ABOUT J. D. McCullough
James Douglas McCullough was born in Oskaloosa, Iowa on May 17, 1905 and grew up in Seattle. After graduating from Seattle’s Lincoln High School in 1923, he went to work for the Standard Oil Company of California, first as a junior clerk and then in a service station in Los Angeles, a job that he used to help support himself while earning his A.B. degree in chemistry at UCLA. Upon graduation in February 1932 he was regarded, in the words of Professor W.C. Morgan, the first chairman of the Department of Chemistry, as “possibly the most outstanding man we have had in Department of Chemistry since we started giving instruction”. He was appointed to the UCLA teaching staff at once, first with a six-months’ temporary position and then with a series of one –year appointments as Associate (essentially a high-level teaching assistant) while he was earning his Ph.D. in physical chemistry at the California Institute of Technology under the guidance of A.O. Beckman and Linus Pauling. After receiving his Ph.D. in 1936, Dr. McCullough joined the UCLA faculty on a full time basis and remained at UCLA throughout his career. He retired in 1971 after 39 years of service, remaining active in research for another half dozen years, although his move to Orange County made coming into the laboratory less convenient.Professor McCullough established the first X-ray laboratory at UCLA in 1936, in the basement of the “old chemistry building” (now Haines Hall). He started with an old powder camera (which he converted into a camera for taking single-crystal rotation photographs), borrowed from Caltech, and a specially ordered cold-cathode gas-ion x-ray tube (see picture below). A decade later he received a grant to buy our first Weissenberg camera. From those modest beginnings grew the well equipped laboratory that you see around you today.

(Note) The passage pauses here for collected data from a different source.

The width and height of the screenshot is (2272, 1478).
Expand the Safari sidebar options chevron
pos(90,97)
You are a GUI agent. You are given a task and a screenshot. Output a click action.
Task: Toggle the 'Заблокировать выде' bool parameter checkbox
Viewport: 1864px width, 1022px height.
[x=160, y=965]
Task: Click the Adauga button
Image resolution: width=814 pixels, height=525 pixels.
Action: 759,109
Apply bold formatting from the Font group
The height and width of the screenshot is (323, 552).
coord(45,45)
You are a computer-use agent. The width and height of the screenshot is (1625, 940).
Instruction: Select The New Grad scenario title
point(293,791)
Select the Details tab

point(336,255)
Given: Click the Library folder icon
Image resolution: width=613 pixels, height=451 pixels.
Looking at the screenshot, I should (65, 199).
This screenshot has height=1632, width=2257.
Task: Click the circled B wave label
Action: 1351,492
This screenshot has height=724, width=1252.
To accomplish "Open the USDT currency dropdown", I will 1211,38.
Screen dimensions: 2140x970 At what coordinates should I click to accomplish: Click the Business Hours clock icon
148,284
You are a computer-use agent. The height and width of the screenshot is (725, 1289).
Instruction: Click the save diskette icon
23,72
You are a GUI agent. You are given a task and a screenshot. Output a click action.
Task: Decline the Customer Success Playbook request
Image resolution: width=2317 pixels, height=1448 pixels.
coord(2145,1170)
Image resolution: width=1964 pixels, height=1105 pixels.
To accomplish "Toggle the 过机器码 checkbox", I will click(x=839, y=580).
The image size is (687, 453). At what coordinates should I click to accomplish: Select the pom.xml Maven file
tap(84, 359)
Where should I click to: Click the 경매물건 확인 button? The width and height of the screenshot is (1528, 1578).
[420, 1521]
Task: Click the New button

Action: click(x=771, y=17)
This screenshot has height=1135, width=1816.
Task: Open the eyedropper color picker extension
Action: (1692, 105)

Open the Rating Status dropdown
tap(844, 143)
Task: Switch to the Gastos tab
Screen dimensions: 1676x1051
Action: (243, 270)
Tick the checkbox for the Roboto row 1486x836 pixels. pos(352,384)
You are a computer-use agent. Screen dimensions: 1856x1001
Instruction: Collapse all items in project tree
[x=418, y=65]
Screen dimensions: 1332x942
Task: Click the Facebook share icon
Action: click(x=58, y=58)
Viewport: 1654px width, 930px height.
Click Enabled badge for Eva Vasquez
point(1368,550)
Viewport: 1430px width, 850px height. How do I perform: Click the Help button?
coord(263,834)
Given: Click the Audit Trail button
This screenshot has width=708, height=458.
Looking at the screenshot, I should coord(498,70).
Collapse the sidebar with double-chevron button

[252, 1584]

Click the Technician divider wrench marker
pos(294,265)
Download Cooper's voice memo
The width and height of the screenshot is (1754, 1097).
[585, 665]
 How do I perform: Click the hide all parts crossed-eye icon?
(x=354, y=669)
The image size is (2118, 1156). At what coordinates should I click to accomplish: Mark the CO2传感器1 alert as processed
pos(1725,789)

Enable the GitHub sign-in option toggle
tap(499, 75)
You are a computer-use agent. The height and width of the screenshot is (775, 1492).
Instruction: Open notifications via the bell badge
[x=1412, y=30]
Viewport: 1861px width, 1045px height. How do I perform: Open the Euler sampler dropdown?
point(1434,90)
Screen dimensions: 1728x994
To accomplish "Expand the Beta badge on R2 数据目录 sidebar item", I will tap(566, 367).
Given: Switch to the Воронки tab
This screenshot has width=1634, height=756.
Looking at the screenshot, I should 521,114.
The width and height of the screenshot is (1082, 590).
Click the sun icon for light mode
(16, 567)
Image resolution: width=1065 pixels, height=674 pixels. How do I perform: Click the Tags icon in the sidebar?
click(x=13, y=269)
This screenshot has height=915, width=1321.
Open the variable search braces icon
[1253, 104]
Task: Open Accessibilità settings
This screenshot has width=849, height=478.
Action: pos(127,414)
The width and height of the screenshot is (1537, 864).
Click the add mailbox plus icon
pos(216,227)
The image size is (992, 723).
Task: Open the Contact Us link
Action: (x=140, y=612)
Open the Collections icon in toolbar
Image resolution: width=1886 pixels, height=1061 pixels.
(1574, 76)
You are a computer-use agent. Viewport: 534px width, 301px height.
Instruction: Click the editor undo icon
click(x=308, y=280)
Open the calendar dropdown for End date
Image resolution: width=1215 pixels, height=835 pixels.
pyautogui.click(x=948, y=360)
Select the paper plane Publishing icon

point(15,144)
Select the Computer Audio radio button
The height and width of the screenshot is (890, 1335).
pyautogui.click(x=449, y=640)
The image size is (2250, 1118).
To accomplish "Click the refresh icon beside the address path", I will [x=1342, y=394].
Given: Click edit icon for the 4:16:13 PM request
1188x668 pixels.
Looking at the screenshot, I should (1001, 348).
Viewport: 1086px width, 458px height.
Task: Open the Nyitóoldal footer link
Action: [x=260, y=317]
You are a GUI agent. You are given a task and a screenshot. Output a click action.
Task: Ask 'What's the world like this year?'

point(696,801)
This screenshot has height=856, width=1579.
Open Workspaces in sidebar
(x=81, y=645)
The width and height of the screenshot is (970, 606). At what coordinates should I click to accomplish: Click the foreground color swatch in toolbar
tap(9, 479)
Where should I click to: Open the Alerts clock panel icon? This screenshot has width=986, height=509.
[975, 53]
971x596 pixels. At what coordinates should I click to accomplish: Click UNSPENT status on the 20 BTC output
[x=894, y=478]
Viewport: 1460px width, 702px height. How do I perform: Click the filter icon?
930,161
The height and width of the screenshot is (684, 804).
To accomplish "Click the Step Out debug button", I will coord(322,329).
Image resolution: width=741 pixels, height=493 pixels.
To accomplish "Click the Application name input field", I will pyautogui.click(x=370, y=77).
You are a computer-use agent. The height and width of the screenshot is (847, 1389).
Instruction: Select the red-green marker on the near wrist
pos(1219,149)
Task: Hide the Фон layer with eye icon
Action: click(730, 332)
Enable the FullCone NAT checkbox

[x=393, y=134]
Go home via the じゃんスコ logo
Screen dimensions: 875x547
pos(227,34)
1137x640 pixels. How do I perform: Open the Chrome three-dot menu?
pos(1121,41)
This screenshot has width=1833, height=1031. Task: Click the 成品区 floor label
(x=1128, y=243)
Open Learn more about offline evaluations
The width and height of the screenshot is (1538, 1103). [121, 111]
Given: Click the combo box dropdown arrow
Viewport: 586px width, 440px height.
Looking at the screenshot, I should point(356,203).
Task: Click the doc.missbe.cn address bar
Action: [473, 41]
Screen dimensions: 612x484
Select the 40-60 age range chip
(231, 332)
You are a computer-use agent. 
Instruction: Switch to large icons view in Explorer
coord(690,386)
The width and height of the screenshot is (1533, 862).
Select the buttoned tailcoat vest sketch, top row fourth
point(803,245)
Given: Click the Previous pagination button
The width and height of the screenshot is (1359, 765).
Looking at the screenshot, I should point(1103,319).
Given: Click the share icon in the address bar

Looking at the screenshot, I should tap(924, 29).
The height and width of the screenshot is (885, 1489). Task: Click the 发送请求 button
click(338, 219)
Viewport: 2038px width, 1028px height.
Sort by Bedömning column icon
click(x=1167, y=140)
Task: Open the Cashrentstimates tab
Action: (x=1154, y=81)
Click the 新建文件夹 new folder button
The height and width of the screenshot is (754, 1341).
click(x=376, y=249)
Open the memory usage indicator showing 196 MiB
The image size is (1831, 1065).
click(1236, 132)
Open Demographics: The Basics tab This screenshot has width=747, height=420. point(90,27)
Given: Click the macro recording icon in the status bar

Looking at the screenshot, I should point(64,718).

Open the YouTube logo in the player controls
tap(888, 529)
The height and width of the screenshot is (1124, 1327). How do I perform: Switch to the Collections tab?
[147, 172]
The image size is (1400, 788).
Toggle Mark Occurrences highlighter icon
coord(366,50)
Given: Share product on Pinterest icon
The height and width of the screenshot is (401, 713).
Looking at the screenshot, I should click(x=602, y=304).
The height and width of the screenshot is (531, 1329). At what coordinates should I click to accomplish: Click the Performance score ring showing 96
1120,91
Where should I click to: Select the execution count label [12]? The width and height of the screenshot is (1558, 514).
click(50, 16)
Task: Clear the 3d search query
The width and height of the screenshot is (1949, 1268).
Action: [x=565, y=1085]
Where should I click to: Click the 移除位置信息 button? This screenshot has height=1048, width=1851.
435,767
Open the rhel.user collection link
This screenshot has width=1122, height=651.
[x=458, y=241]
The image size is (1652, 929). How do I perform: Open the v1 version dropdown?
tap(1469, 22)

This photograph was taken about 1938 by a student (Nichols) in Professor McCullough’s Chemistry Class. The gas-ion X-ray generator tube is in the left and center foreground. The anode or target (interchangeable Cu or Mo) is to the left and is water cooled at ground potential. The cold Cathode is to the right and is air cooled at high potential. At the extreme right we have the high capacity vacuum pump which maintains a pressure in the 103 to 102 mm range. The desired operating pressure was maintained by admitting air through an adjustable slow leak made of coiled up, flattened silver tube. The pressure was not measured as such, but was adjusted to optimum X-ray emission. The rebuilt powder camera, now as oscillation camera, is in the left rear. Unfortunately, it does not show up very well, being obscured by the X-ray tube. The vertical black cylinder encloses the film and the oscillating single crystal. It also holds the beam collimator and the beam stop.